CALGARY, Alberta, Oct. 02, 2018 (GLOBE NEWSWIRE) -- Husky Energy Inc. (TSX:HSE) (“Husky” or the “Company”) today announced that it has formally commenced its offer (the “Offer”) to acquire all of the outstanding common shares of MEG Energy Corp. (TSX:MEG) (“MEG”).

The notice and advertisement of the Offer appear in the Tuesday, October 2, 2018 editions of The Globe and Mail and Le Devoir, and the Offer is contained in the Offer to Purchase and Bid Circular (the “Offer and Circular”) and related documents, which have been filed with the Canadian securities regulators on SEDAR under MEG’s profile at www.sedar.com. Under the terms and subject to the conditions of the Offer, each MEG shareholder will have the option to choose to receive consideration per MEG share of $11 in cash or 0.485 of a Husky share, subject to maximum aggregate cash consideration of $1 billion and a maximum aggregate number of Husky shares issued of approximately 107 million.

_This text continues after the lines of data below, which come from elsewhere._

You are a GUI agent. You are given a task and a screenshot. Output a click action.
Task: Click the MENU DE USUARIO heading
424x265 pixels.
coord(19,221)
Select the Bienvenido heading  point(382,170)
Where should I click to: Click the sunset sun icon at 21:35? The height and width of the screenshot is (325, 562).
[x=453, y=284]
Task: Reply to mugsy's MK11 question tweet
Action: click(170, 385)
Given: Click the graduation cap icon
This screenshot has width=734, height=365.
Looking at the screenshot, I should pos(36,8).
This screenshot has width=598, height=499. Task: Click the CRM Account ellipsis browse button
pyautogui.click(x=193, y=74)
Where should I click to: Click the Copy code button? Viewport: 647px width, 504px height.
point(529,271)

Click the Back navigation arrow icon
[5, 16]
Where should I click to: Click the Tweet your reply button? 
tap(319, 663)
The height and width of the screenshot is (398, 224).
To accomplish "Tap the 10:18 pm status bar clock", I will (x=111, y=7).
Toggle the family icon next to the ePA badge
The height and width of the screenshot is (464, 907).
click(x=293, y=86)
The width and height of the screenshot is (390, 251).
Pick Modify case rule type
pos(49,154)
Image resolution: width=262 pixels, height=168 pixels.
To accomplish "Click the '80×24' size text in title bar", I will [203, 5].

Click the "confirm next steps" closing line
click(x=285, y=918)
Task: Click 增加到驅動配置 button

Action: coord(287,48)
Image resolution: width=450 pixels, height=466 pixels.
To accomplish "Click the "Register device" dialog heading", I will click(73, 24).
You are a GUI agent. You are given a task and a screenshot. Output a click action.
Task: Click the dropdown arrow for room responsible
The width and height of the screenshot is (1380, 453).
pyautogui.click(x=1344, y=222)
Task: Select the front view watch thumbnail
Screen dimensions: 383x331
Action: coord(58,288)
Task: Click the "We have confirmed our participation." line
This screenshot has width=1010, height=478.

The Offer is open for acceptance until 5 p.m. Eastern Time (3 p.m. Mountain Time) on Wednesday, January 16, 2019.

“MEG shareholders now have the opportunity to directly determine the future of their investment,” said CEO Rob Peabody.

“Together, Husky and MEG will create a stronger Canadian integrated energy company with a stronger balance sheet, and a rich portfolio of low cost, higher margin projects – all of which contribute to substantially more free cash flow with much greater stability than MEG could achieve on its own.”

The combination will result in a stronger technical and operating team that can apply its expertise across a much larger asset base, added Peabody.

“We are committed to realizing this opportunity and strongly believe the Offer is in the best interests of Husky and MEG shareholders, as well as our respective employees and other stakeholders.”

CONDITIONS OF THE OFFER

The Offer will be subject to certain conditions, including that the MEG shares tendered under the Offer constitute more than 66 2/3 percent of the shares of MEG then outstanding, on a fully-diluted basis. The Offer will also be conditional upon receipt of all necessary regulatory approvals, confirmation that the MEG shareholder rights plan will not adversely affect the Offer, no material adverse effect at MEG, and other customary conditions. The Offer will not be subject to any financing conditions, and the cash component of the Offer will be financed through Husky’s existing cash resources.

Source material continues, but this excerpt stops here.